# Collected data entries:
----------

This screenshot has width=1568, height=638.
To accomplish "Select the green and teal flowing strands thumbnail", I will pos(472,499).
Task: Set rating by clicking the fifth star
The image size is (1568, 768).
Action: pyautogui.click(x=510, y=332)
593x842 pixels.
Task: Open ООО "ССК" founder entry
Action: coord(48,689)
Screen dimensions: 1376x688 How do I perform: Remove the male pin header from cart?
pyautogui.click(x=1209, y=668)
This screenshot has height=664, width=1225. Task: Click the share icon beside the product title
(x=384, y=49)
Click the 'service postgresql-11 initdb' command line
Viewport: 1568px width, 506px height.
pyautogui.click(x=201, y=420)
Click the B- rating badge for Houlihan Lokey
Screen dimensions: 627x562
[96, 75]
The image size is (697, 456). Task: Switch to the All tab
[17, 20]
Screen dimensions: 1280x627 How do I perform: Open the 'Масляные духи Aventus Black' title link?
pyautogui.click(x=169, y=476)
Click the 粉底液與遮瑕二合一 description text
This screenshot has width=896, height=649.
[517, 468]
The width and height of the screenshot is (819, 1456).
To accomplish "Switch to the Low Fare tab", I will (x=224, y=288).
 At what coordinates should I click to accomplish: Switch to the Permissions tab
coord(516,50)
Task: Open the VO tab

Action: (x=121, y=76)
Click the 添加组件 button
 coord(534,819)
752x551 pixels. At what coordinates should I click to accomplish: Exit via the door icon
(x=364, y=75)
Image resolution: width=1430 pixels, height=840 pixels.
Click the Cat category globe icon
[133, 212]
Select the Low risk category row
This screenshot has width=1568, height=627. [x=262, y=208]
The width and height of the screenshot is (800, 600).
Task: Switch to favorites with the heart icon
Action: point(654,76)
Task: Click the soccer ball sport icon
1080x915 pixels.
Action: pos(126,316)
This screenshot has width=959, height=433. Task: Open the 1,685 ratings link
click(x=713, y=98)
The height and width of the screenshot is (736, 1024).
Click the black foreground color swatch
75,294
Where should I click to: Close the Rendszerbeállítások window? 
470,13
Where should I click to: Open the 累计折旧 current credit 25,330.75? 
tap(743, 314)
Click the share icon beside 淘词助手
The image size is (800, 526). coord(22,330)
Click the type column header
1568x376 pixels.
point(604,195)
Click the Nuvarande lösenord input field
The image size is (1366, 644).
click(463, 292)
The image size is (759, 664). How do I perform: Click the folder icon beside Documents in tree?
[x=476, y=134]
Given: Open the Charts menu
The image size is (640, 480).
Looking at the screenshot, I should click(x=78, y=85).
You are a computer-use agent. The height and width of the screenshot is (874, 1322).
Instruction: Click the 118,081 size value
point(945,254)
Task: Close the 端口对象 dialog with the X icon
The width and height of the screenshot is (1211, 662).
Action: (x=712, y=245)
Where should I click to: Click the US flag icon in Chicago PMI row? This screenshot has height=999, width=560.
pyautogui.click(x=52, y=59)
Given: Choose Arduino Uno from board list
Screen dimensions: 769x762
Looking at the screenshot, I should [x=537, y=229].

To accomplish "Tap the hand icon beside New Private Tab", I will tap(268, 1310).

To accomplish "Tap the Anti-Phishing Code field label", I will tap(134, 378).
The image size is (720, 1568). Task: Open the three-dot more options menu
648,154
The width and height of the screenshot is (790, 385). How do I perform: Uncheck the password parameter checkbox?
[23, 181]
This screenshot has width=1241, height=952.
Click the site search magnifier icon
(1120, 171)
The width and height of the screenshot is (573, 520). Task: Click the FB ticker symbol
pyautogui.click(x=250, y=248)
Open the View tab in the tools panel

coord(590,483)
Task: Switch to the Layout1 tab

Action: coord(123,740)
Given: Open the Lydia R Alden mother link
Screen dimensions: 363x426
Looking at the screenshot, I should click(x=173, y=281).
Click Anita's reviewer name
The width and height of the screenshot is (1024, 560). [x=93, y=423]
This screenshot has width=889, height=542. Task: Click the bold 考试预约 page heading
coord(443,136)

----------

# WHAT YOU NEED TO DO:
Number of lines above with the word "Given": state it alone.

# ANSWER SPACE:
3